:: Tasks to perform ::
[1] Please reproduce the part of the passage on John Hennigan's WWE career that begins at the words "John Hennigan/Blaze/Spade/Nitro/Morrison had" and stops after "a couple years.".
[2] Carry on with the passage on John Hennigan's WWE career, picking up right after its final sentence.

:: Document segment ::
* Begin *
John Hennigan/Blaze/Spade/Nitro/Morrison had a long, varied, and strange run with WWE. After winning Tough Enough, he advanced from developmental to play Eric Bischoff’s sidekick before truly finding his footing in the MNM tag team—a too oft-forgotten very good team from a largely bleak period in WWE tag wrestling. He’d go on to become a mid-card fixture and even flirt with the main event backing celebrity Kevin Federline against John Cena, and then moving on to become the top dog on ECW. In the aftermath of his ECW title run, he formed an unlikely, but supremely entertaining tag team with the Miz that wound up elevating both men to the upper mid-card. Morrison wound up a face again pushed against the glass ceiling, challenging The Miz and later Cena for the world title, earning a niche as top high-spot guy for a couple years.
* End *
:: Stored data ::
* Begin *
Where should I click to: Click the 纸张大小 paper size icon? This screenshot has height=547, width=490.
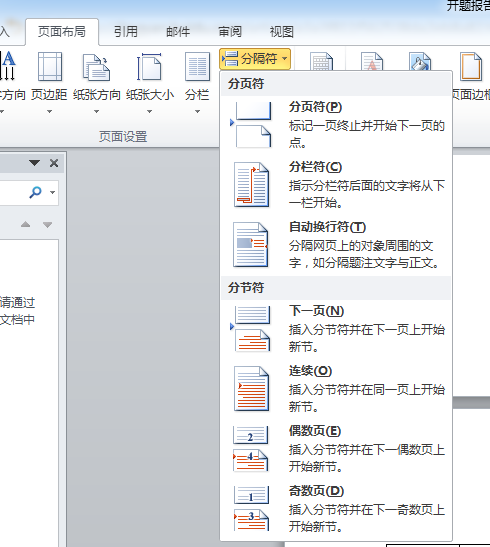point(149,67)
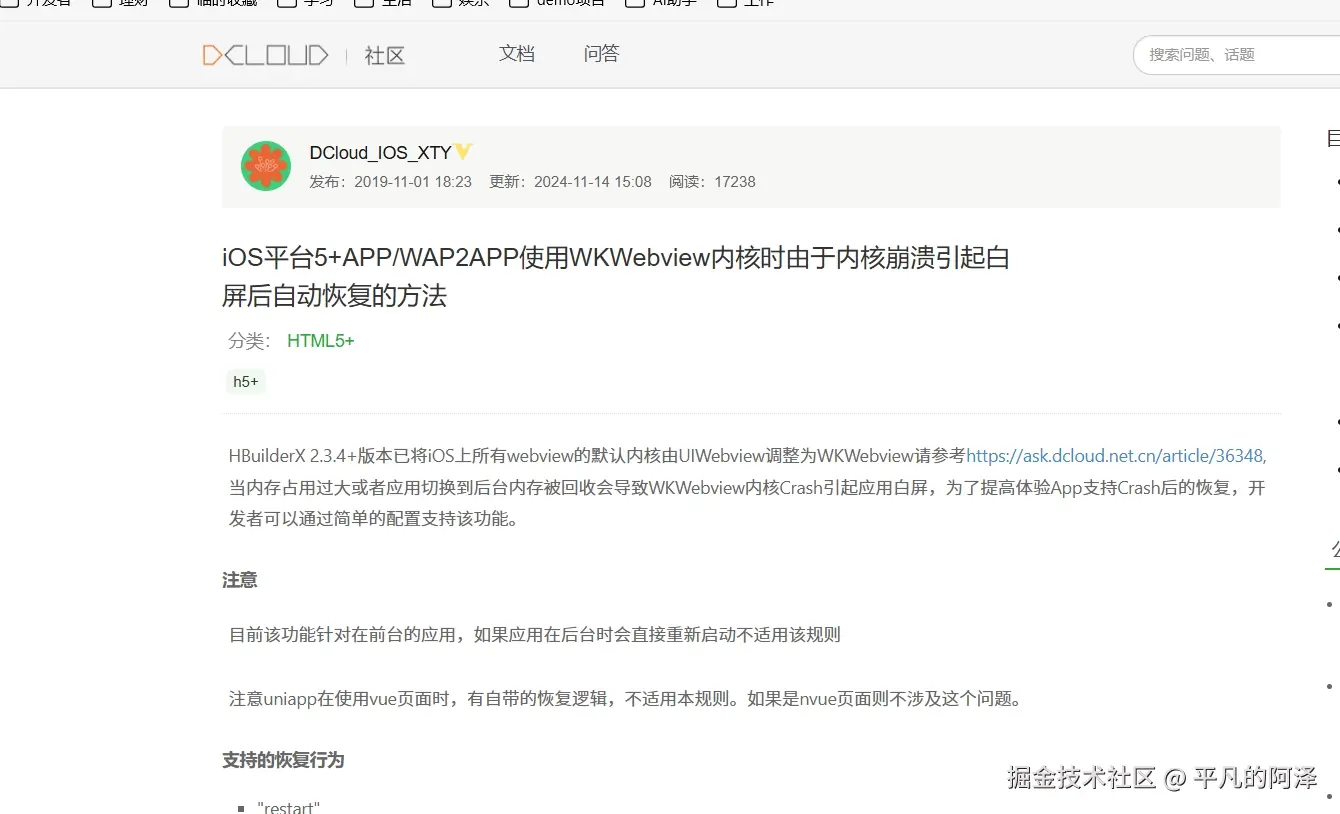
Task: Click the 生活 bookmark folder icon
Action: click(363, 4)
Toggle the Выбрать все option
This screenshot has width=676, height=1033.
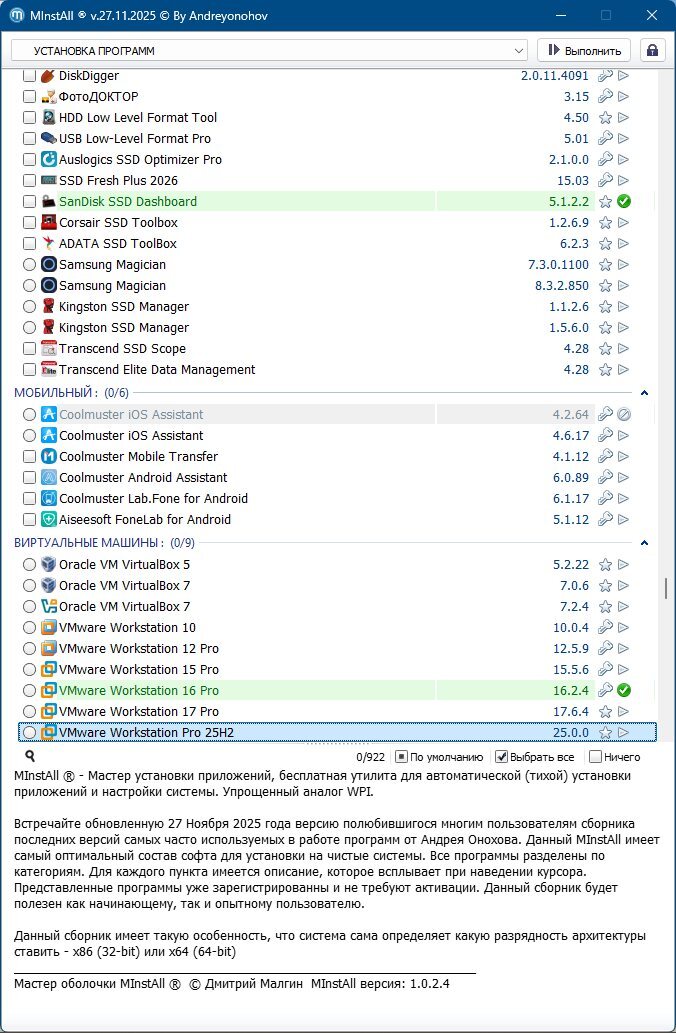point(502,757)
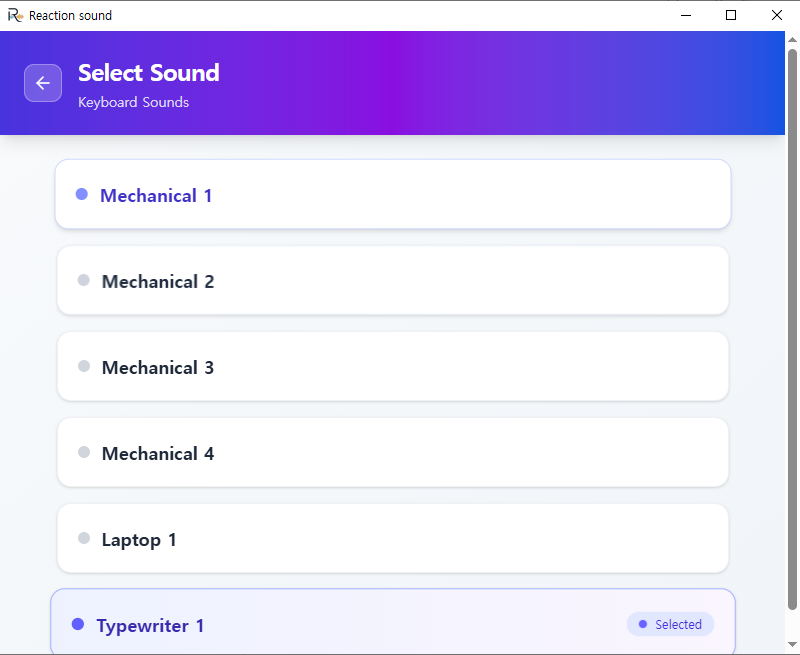Viewport: 800px width, 655px height.
Task: Select the Mechanical 2 radio button
Action: (83, 280)
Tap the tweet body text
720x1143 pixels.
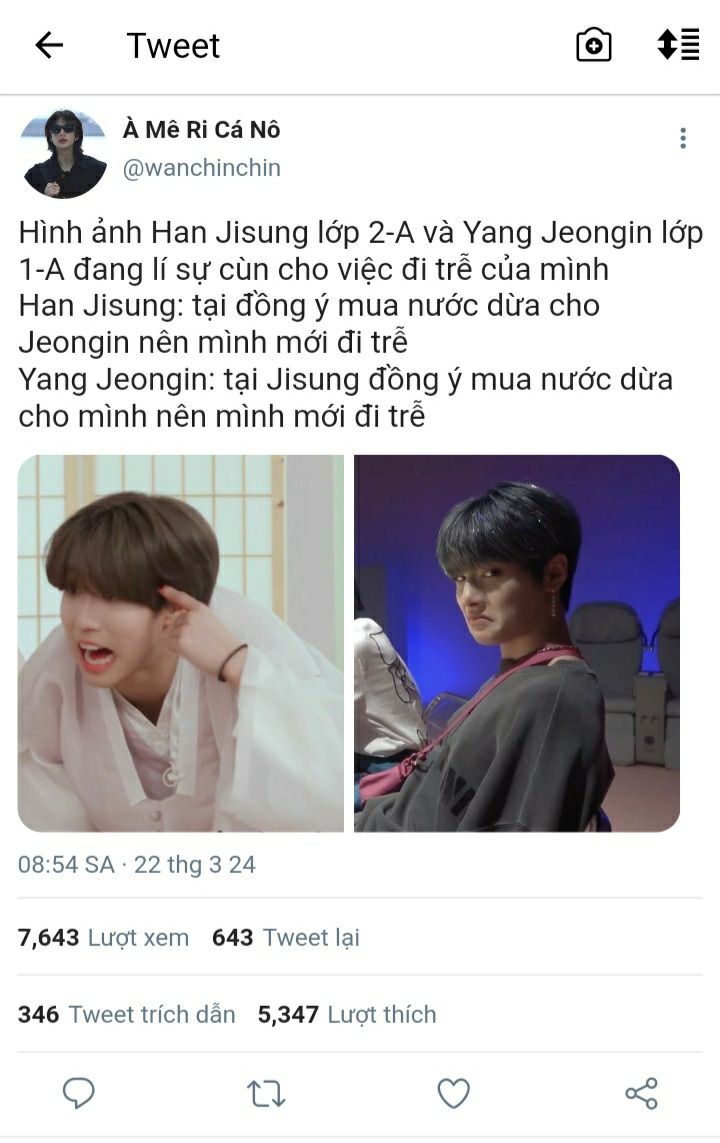point(360,324)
* End *
:: Responses to the exercise ::
[1]
John Hennigan/Blaze/Spade/Nitro/Morrison had a long, varied, and strange run with WWE. After winning Tough Enough, he advanced from developmental to play Eric Bischoff’s sidekick before truly finding his footing in the MNM tag team—a too oft-forgotten very good team from a largely bleak period in WWE tag wrestling. He’d go on to become a mid-card fixture and even flirt with the main event backing celebrity Kevin Federline against John Cena, and then moving on to become the top dog on ECW. In the aftermath of his ECW title run, he formed an unlikely, but supremely entertaining tag team with the Miz that wound up elevating both men to the upper mid-card. Morrison wound up a face again pushed against the glass ceiling, challenging The Miz and later Cena for the world title, earning a niche as top high-spot guy for a couple years.

[2]
In a common thread for folks on this countdown, Mundo rolled into LU a big fish in a much smaller pond, and it didn’t feel absurd at all to hear Matt Striker sell the one-time WWE career-mid-carder as one of the best wrestlers in the world. Working on a smaller roster, objectively ripped, jacked Mundo looked like a force to be reckoned with as a pissed off face gunning for Dario Cueto and The Crew. Then the character really took off as a heel, coming across as wildly arrogant, cheating in obvious and dickish fashion, and engaging in tremendous programs with Prince Puma, Alberto El Patron, and Cage before settling into the trios division alongside PJ Black and Jack Evans as a cadre of magnificent assholes.

In WWE, Mundo’s bodytype and athleticism saw him get relegated to the Kofi Kingston/Neville spot in the mid-card and tag ranks. In LU he has consistently been treated like a top guy, and despite not capturing any singles gold to date, he remains not only wildly entertaining, but one of the most credible stars on the roster.

Which talents would you add to the list? Let us know what you think in the comments (and before you comment with someone like Cage or Ivelisse, go back and read the intro).

Read more from Mike Chin at his website and follow him on Twitter @miketchin.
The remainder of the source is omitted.